### WORK REQUEST
For each statement below, say yes or no to whether it agrees with the passage on recombinant human tRNALeu, and quote the words of the passage that settle it.
(a) The isolated hctRNALeu had a melting point 15°C higher than that of its transcript.
(b) The crude tRNA showed higher leucine-accepting activity with E. coli LeuRS than with hcLeuRS.
(c) The kcat values of hcLeuRS overexpressed in E. coli differed greatly from those of the enzyme expressed in baculovirus.

---- PROVIDED PASSAGE

KM (µM) 1.9 ± 0.2 1.02 ± 0.04 0.58 ± 0.02 0.74 ± 0.05
kcat (s−1) 0.28 ± 0.02 0.33 ± 0.01 0.45 ± 0.04 2.56 ± 0.20
kcat/KM (s−1 mM) 147.4 323.5 775.9 3459.5

aValues from Ling et al. (2005).

All data in this table are the average values from three independent determinations.

In an attempt to improve the kcat value of the aminoacylation reaction, hctRNALeu was cloned in the bacterial expression vector pTrc99B (36,37) in order to produce a tRNA containing the base modifications that are often essential for tRNA structure and stability. After E. coli transformation and IPTG induction, 34 mg of crude tRNA were isolated from 6 g of wet cells by the standard phenol extraction procedure. This tRNA exhibited a leucine-accepting activity of 864 pmol/A260 with hcLeuRS but only 103 pmol/A260 with E. coli LeuRS (EcLeuRS) (data not shown). After fractionation of the total tRNA by DEAE-Sepharose chromatography, the leucylation activity of the tRNA was improved to 1450 pmol/A260, and then to 1600 pmol/A260 via further fractionation on a C4 reversed-phase HPLC column. Finally, about 4.5 mg of nearly 100% pure hctRNALeu were obtained starting from 6 g of wet cells. The isolated hctRNALeu had more thermal stability as the melting point of the hctRNALeu was 15°C higher than that of its transcript (data not shown).

In the aminoacylation reaction catalyzed by hcLeuRS, the recombinant hctRNALeu that was overexpressed and purified in E. coli was the most efficient substrate. The kcat value (2.56 s−1) for hctRNALeu isolated from E. coli was 9.1-, 7.8- and 5.7-fold higher compared to that of crude calf liver tRNA (0.28 s−1), hctRNALeu transcript (0.33 s−1), and EctRNALeu (0.45 s−1), respectively. The Km value was the lowest among the four kinds of tRNALeus and the catalytic efficiency of the present hcLeuRS for hctRNALeu was 23-, 10- and 4-fold higher compared to those above tRNALeus, respectively (Table 1). Thus, the expression of both human LeuRS and tRNALeu in E. coli led to a system with an efficiency that is comparable to that of the EcLeuRS for EctRNALeu (14). Overall, these results showed that the overexpressed hctRNALeu is a competent substrate of hcLeuRS for the aminoacylation and editing study.

We also analyzed the Michaelis constants of hcLeuRS overexpressed in E. coli for Leu and ATP in the aminoacylation reaction and compared them with those from the enzyme expressed in baculovirus (33). Although the kcat values were nearly the same, the KM values for Leu and ATP were both reduced, showing that the enzyme binds more tightly to these substrates. This resulted in an increase of the catalytic efficiency (kcat/KM) in the aminoacylation reaction of 60.4-fold for ATP and 22.6-fold for Leucine (Table 2), confirming that the enzyme overexpressed in E. coli has a robust activity and is ideal for subsequent studies.

--------
---- DATA SECTION

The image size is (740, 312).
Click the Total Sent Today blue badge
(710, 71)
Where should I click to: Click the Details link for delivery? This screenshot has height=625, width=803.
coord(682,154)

--------

### ANSWER TO THE EXERCISE
(a) Yes: "the melting point of the hctRNALeu was 15°C higher than that of its transcript"
(b) No: "864 pmol/A260 with hcLeuRS but only 103 pmol/A260 with E. coli LeuRS (EcLeuRS)"
(c) No: "Although the kcat values were nearly the same"